Peter Yost runs Technical Services for BuildingGreen, Inc. and is Technical Director for GreenBuildingAdvisor.com. He has been building, researching, teaching, writing, and consulting on high-performance homes for nearly 30 years. At BuildingEnergy Boston, he’s speaking at a pre-conference workshop on Building Science Puzzles, and he’s joining Dave Gauthier for a session called Sticky Business: The truth about tapes and what it means for your enclosure. In the latter, he’ll report on his testing of pressure-sensitive tapes—the ones we rely on to waterproof and air seal our buildings—at what he calls his “Wingnut Test Facility.”
Ireton: I realize there’s not much to do for entertainment up in Brattleboro, but testing tapes?
Yost: Well, the cable went out and the brewpub was closed…Seriously, though, I was teaching at a conference a few years back, arguing that a high-performance house should last 150 years, and a builder asked me how long the adhesive on pressure-sensitive tapes would last. I had no idea.
Ireton: Yeah, but why test them? Isn’t it enough to know that they meet the ASTM standard?

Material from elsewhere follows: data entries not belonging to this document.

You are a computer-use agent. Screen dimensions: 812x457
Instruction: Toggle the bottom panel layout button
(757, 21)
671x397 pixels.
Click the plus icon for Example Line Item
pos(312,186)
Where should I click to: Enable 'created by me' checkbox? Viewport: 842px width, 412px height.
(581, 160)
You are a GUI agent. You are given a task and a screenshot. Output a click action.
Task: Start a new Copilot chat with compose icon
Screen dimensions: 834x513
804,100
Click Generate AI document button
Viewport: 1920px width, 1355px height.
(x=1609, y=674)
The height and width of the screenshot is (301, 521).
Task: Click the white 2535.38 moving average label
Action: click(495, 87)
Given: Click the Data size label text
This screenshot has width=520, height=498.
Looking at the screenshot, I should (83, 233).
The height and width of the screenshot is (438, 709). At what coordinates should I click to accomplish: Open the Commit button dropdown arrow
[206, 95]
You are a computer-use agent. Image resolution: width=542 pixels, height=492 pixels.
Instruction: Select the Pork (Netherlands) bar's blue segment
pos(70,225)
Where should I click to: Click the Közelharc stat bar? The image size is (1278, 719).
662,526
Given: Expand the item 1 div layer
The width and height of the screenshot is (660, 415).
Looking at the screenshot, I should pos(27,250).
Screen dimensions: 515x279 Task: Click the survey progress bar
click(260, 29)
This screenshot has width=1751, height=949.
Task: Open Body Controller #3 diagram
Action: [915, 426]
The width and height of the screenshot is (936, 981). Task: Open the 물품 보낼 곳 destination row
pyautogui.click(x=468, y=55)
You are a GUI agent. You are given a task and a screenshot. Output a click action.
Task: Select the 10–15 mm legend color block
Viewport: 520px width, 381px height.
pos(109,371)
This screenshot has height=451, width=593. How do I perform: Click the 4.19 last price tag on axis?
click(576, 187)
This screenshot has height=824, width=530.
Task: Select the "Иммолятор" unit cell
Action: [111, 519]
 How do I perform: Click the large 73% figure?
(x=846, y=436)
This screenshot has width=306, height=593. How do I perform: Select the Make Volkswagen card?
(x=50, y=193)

Yost: The ASTM standards are silly. I think John Straube was the first to suggest that ASTM stands for Another Stupid Test Method. In this case, the test doesn’t reflect what happens on a job site. We want to know if the tapes will stick to OSB on a cold day. The ASTM standard requires that they stick to polished, acid-washed stainless steel. Know any builders who sheathe their buildings with stainless steel?
Ireton: Hey, I’m asking the questions here. So how do you test the tapes?
Yost: We test them in an unheated shed, so they’re exposed to temperature and humidity swings, but not to wind or UV rays.
Ireton: But most houses in Vermont never have siding, so shouldn’t you test UV and wind resistance, too?
Yost: You’re thinking of New Hampshire.
Ireton: Okay, then what substrates are you testing these tapes on?
Yost: We figure that rough OSB is the toughest challenge, so we’re using that. But we’re also testing the tapes on aluminum and vinyl window flanges and on housewraps. And we’re assuming that the tapes are installed under lousy conditions or that conditions get lousy over time, so we’ll wet the tapes, then rewet them. We’ll hang weights on them. Our rigor isn’t in the systematic nature of our testing—consider the source, we’re just a couple of guys throwing shit at the wall to see what sticks—we’re all about pushing the conditions that the tapes are subjected to.
Ireton: Is anybody else doing this kind of testing?
Yost: The manufacturers do their own propriety testing, but they don’t share the results. Nobody is independently testing these tapes under real-world conditions. We’ll stop as soon as somebody does.
Ireton: Okay, so what have you learned?
Yost: There are three common types of tape: modified bitumen, butyl and acrylic. The modified bitumen tapes don’t stick. Butyl tapes stick sometimes, and acrylic tapes perform the best. But even among the acrylics, there are differences.
Ireton: You’re killing me here. I still get confused between EPS and XPS. Now you want me to learn about bitumen, butyl and acrylic? Can’t you just give me one tape that I can use for everything?
Yost: Well, we have narrowed it down to three acrylic tapes—two made in Europe and one in the U.S.—and of those three, one of them is kicking ass.
Ireton: That’s great. Which one is it?
Yost: You’ll have to come to the conference to find out.